As heads of government arrive in New York to speak to the General Assembly during U.N. Week, the world organization’s security staff has good reason to be on high alert for terrorists. And a U.N. guard also has good reason to shoot and kill a suspicious man who appears to be carrying an explosive. The victim, Gerald Merton, seems a harmless, unarmed 77-year-old man. But at once, and to no great surprise, clues and questions emerge suggesting he actually may have been an assassin. During an autopsy, lawyer Tom Byrne, called in on the case by the U.N., notes how muscular the man was, especially for his age. Also curious is the fact that Merton, a Jew, was un-circumcised. Moreover, Merton’s phone shows he made a call to a Russian arms dealer and, later, New York police uncover a gun beneath the floorboards of his apartment. To find out what Merton was up to, Byrne flies to London to question the victim’s daughter, Rebecca. Spurning Byrne, she lashes out at the U.N. for killing a Holocaust survivor.

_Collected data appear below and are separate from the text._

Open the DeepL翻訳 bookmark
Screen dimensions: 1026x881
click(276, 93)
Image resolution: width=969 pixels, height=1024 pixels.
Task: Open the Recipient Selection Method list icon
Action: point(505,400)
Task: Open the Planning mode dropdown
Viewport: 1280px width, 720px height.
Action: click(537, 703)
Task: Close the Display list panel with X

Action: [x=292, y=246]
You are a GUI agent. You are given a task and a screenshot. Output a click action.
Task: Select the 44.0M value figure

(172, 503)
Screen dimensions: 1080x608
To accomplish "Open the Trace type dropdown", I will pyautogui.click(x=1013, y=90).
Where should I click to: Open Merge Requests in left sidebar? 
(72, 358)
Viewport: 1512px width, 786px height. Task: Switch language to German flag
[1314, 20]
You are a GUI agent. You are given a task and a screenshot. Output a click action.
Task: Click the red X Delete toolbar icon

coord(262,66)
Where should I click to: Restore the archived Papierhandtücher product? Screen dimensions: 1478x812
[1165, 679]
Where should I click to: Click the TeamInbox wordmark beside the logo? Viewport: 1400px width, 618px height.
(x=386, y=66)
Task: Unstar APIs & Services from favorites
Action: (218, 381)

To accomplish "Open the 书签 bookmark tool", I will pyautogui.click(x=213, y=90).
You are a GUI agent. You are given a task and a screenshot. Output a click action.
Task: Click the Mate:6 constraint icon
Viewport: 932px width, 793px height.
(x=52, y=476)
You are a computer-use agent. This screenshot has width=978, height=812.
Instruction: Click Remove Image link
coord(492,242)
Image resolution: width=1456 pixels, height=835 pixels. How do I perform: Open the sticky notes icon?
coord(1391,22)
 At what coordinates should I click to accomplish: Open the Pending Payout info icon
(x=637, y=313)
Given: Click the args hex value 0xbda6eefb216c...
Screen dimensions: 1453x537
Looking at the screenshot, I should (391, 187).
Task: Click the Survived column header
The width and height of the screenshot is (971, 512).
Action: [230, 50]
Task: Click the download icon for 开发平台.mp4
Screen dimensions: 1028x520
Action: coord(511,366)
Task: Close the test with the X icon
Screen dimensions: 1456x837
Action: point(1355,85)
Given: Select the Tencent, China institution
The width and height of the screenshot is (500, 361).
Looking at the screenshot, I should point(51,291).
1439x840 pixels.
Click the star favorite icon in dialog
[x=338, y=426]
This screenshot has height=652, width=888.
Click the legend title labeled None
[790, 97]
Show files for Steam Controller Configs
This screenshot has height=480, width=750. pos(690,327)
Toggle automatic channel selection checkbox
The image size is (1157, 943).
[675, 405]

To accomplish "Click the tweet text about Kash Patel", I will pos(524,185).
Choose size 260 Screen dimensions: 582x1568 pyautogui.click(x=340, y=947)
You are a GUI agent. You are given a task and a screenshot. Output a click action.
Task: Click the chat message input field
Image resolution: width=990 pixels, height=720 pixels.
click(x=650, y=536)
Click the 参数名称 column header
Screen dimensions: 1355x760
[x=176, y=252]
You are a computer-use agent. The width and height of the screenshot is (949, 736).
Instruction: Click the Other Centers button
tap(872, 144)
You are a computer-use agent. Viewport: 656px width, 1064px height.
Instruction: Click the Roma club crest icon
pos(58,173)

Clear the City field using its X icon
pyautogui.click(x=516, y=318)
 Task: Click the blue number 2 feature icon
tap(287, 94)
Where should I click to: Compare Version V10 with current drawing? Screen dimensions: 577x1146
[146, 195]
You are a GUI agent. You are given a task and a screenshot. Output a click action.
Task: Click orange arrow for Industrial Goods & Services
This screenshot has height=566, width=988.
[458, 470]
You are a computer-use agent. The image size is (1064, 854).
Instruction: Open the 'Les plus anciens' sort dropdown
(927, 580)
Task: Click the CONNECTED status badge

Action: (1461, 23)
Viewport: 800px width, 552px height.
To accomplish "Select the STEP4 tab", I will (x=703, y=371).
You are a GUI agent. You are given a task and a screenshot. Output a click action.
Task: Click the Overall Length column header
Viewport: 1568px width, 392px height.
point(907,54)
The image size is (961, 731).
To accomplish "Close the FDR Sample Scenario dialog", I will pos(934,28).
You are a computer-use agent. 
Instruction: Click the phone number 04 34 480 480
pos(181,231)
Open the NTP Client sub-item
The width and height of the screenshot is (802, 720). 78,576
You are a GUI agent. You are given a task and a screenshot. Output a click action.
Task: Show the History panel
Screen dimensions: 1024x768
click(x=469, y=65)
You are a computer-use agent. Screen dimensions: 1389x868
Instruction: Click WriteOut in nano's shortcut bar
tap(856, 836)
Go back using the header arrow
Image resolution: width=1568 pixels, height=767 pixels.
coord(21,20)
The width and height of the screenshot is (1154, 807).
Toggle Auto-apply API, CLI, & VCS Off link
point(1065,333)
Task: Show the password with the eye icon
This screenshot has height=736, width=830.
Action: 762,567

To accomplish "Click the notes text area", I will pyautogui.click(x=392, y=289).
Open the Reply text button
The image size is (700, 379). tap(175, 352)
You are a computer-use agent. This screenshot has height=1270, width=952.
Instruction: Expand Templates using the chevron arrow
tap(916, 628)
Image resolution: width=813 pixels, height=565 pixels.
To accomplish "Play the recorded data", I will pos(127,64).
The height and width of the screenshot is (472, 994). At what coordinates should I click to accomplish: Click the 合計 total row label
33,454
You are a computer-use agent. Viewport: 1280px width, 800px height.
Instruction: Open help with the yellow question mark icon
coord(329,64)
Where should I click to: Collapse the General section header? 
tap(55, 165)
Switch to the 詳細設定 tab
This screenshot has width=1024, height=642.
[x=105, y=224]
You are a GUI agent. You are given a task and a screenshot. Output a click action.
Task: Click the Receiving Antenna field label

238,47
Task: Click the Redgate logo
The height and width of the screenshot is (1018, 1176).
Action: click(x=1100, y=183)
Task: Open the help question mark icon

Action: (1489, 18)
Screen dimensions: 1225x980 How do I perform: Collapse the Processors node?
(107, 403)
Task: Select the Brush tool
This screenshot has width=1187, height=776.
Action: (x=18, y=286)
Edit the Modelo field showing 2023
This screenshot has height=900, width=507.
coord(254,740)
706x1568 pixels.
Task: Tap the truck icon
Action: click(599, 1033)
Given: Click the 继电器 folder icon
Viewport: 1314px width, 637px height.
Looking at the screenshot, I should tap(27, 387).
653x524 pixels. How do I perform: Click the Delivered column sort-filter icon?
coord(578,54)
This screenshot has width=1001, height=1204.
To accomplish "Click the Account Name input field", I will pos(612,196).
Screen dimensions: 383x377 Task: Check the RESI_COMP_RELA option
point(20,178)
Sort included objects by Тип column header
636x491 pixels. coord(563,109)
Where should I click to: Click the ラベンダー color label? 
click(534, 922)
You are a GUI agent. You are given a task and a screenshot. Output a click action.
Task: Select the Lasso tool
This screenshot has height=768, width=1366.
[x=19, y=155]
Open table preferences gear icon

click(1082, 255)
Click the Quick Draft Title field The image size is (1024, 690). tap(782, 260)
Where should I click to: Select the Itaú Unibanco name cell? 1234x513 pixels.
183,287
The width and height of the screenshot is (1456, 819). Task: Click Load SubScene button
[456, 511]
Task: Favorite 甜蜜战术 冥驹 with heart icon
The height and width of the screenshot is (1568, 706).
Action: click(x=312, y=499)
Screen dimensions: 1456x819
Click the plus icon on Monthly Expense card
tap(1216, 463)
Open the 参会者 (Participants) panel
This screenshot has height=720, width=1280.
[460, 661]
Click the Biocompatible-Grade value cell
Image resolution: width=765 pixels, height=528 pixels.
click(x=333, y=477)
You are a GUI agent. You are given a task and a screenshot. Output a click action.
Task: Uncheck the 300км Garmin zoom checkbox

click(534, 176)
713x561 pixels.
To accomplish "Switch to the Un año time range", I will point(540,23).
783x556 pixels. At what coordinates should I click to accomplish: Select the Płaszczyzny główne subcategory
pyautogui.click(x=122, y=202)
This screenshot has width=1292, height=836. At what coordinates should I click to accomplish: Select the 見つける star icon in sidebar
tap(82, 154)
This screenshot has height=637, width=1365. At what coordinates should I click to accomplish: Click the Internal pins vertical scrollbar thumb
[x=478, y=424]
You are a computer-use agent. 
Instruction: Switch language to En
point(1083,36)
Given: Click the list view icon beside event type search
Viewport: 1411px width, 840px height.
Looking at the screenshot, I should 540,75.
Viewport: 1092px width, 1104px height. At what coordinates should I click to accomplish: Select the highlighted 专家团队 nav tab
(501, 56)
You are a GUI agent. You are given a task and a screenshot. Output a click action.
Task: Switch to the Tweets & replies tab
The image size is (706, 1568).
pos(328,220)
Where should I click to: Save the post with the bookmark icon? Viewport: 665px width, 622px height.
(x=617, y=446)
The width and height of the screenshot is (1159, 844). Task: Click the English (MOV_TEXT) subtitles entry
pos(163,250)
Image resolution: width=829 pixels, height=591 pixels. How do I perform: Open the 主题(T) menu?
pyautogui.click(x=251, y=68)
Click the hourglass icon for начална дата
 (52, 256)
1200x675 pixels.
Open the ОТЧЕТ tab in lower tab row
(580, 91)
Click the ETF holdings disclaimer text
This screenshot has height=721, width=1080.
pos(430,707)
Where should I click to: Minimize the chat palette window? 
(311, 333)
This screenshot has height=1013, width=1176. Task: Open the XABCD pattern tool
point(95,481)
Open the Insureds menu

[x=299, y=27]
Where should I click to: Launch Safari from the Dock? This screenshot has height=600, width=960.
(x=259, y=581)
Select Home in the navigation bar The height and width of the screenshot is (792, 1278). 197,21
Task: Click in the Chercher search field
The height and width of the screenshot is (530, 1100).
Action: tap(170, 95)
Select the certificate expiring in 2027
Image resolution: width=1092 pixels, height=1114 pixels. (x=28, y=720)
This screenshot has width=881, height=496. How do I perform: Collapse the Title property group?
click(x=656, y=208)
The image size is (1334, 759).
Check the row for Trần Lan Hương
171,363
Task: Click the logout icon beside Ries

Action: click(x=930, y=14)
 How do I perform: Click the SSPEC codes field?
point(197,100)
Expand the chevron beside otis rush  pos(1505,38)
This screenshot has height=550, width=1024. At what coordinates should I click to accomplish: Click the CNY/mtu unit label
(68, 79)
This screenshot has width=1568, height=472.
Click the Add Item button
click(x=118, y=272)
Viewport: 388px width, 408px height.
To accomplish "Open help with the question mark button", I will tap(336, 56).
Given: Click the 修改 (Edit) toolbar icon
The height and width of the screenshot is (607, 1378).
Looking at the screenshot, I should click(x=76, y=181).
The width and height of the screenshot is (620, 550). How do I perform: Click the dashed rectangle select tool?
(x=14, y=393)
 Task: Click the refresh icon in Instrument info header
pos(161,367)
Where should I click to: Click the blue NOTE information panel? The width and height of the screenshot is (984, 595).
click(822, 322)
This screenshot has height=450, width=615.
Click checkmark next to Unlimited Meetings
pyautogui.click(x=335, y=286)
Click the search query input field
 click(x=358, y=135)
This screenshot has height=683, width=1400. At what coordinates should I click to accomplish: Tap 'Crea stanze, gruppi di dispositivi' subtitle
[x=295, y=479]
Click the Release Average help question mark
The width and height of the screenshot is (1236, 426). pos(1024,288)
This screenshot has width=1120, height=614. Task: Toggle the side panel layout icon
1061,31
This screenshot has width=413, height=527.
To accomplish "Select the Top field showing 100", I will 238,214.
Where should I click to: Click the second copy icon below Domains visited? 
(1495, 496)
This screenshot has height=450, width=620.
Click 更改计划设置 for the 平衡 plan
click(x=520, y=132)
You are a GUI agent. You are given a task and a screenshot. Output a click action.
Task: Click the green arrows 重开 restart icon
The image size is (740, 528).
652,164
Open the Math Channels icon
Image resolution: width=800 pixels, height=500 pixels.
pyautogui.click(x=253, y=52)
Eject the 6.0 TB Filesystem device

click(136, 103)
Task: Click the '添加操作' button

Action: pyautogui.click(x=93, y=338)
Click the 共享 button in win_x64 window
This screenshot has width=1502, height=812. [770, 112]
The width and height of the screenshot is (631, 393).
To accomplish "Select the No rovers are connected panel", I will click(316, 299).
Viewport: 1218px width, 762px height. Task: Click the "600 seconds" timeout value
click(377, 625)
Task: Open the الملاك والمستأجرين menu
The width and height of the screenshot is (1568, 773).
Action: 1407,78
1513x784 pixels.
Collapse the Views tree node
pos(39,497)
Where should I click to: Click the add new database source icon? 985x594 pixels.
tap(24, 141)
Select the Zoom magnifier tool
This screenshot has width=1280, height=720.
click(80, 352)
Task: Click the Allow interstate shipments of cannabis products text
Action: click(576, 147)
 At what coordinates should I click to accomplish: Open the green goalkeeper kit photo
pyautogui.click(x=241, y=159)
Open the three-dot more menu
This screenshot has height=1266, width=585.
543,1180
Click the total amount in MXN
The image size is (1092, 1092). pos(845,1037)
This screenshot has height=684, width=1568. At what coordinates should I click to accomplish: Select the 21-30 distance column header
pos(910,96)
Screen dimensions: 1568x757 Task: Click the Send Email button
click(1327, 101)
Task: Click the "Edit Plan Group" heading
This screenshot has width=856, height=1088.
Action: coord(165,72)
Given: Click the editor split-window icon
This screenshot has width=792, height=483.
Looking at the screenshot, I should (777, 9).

Passion, of course, has its way: “[Byrne] could smell her, the scent flooding him with lust.” Soon they share an “urgent” kiss and then endeavor to learn the nature of Merton’s mission. From Merton’s journals, Byrne learns that during World War II, Merton was spirited into the Jewish underground, eventually leading a mission that would continue long after the conflict. Byrne also discovers several passports that suggest Merton traveled under several aliases and news clippings that may explain his intentions. When Rebecca’s flat is ransacked, it appears someone else is on to Merton’s case.
Byrne’s journey and its genuinely surprising discoveries provide an engaging core to a tale hampered by repetitions, unnecessary subplots and preachy dialogue.